(AIM): Reproduce, without any change, the rows of the excerpt below, starting with the line containing "The image size is (599, 512)." and ending with the line containing "Screen dimensions: 857x619 tap(95, 136)", with both of those lines included.

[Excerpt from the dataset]
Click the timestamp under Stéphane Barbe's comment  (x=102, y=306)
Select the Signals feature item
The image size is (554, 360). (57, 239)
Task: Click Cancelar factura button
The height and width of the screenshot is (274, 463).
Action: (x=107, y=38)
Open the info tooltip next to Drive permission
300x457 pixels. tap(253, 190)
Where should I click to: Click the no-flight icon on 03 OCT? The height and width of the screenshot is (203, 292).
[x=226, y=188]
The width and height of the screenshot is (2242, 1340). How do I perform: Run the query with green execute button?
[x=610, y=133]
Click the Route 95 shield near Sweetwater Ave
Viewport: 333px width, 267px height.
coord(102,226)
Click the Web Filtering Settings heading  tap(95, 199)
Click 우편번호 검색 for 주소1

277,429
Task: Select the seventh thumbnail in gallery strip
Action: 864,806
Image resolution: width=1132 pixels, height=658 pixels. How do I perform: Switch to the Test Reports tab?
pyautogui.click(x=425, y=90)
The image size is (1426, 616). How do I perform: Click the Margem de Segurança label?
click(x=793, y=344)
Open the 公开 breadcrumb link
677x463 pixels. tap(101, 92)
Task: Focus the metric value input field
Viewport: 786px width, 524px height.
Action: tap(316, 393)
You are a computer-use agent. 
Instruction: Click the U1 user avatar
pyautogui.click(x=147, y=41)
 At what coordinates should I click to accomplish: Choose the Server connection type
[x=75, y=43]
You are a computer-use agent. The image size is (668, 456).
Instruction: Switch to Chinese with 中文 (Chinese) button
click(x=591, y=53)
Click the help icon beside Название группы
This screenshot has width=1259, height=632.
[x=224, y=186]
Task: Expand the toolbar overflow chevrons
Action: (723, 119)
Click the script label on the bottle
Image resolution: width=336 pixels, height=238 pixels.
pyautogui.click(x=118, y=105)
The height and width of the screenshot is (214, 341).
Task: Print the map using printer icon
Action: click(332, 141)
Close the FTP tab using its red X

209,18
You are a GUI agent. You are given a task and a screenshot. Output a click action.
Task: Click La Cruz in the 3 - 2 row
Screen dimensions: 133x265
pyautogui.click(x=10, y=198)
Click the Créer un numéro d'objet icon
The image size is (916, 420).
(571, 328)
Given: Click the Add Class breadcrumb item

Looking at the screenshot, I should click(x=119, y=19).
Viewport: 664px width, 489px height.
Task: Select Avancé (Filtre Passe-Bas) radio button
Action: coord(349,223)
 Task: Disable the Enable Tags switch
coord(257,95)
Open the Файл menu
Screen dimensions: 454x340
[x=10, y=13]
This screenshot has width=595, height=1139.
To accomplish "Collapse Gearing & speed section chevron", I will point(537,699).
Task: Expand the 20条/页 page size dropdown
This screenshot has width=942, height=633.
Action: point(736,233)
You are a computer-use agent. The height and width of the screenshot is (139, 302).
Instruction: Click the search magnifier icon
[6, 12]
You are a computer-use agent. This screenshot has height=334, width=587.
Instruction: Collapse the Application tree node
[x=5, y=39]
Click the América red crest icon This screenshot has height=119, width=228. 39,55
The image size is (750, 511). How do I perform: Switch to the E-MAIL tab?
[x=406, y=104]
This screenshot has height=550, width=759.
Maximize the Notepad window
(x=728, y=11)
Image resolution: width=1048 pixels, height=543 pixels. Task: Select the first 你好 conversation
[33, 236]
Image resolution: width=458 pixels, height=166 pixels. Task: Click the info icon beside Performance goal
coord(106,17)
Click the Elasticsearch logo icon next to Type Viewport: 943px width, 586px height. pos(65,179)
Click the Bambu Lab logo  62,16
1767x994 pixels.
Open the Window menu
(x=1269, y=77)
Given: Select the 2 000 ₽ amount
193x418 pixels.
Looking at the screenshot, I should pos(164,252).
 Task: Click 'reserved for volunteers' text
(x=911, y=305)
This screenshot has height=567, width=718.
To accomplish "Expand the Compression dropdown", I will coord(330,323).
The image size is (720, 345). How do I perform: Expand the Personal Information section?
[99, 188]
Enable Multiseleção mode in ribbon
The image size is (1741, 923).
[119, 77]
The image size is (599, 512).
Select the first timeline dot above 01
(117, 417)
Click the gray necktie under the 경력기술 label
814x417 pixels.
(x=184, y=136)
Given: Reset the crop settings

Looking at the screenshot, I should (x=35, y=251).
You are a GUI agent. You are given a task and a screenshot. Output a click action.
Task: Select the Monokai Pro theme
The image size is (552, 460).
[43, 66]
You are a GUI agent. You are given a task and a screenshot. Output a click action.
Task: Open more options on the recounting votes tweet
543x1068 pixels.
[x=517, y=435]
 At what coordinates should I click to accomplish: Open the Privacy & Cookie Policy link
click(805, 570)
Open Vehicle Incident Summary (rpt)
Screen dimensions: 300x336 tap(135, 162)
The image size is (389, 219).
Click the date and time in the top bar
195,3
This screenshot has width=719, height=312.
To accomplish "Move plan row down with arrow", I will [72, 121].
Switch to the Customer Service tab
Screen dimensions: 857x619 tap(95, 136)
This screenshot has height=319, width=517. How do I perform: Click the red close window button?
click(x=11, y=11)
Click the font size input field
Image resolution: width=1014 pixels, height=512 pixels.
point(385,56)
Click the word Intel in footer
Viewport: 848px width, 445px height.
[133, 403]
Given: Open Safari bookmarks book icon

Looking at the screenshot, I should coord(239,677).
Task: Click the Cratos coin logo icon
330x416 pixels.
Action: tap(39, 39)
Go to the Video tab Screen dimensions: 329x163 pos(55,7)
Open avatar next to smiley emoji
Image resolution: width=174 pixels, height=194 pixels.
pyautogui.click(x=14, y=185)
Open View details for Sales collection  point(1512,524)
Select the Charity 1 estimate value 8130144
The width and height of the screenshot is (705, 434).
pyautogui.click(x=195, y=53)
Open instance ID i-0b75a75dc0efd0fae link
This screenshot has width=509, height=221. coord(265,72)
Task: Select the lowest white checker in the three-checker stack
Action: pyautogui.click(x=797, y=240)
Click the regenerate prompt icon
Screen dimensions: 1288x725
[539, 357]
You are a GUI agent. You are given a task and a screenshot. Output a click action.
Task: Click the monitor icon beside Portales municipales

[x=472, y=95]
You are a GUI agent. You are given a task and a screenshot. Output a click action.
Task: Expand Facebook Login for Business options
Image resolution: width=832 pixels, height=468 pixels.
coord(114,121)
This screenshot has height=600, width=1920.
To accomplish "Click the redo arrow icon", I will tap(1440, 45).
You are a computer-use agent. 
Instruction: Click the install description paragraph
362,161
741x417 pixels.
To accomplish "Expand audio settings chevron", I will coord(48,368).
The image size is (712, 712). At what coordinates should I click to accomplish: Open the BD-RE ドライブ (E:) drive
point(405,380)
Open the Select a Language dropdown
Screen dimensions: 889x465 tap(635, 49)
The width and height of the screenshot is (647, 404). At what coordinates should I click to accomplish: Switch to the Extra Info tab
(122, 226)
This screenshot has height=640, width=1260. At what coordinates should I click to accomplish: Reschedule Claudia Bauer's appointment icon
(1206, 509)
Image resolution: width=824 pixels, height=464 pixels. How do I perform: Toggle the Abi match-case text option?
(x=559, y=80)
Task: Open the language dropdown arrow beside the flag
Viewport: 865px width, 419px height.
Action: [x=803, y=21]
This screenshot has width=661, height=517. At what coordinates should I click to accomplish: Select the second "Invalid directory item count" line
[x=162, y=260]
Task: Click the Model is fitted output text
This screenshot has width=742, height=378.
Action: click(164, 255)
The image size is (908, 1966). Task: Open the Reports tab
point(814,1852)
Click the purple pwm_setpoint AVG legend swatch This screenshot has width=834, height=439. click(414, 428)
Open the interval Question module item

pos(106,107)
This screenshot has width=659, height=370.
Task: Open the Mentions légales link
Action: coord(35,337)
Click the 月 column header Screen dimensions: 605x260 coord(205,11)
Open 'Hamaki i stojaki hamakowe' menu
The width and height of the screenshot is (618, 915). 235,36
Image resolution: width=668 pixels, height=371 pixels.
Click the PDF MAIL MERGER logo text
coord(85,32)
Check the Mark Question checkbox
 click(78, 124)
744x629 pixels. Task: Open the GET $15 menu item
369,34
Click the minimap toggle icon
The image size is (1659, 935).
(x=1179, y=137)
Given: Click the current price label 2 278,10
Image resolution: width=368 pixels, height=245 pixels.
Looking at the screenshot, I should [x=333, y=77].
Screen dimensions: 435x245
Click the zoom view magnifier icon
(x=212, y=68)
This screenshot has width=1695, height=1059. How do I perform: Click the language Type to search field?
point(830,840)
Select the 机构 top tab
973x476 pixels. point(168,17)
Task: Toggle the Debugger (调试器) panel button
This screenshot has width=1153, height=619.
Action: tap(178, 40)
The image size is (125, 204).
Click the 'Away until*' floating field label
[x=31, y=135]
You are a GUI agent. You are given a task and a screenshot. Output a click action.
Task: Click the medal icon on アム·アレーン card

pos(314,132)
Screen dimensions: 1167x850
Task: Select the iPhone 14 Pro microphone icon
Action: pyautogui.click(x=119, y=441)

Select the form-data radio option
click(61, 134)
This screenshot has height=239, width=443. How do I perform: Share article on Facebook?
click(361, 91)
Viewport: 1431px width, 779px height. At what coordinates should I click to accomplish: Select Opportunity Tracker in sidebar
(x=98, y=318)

(FULL OUTPUT):
The image size is (599, 512).
Select the first timeline dot above 01
(117, 417)
Click the gray necktie under the 경력기술 label
814x417 pixels.
(x=184, y=136)
Given: Reset the crop settings

Looking at the screenshot, I should (x=35, y=251).
You are a GUI agent. You are given a task and a screenshot. Output a click action.
Task: Select the Monokai Pro theme
The image size is (552, 460).
[43, 66]
You are a GUI agent. You are given a task and a screenshot. Output a click action.
Task: Open more options on the recounting votes tweet
543x1068 pixels.
[x=517, y=435]
 At what coordinates should I click to accomplish: Open the Privacy & Cookie Policy link
click(805, 570)
Open Vehicle Incident Summary (rpt)
Screen dimensions: 300x336 tap(135, 162)
The image size is (389, 219).
Click the date and time in the top bar
195,3
This screenshot has width=719, height=312.
To accomplish "Move plan row down with arrow", I will [72, 121].
Switch to the Customer Service tab
Screen dimensions: 857x619 tap(95, 136)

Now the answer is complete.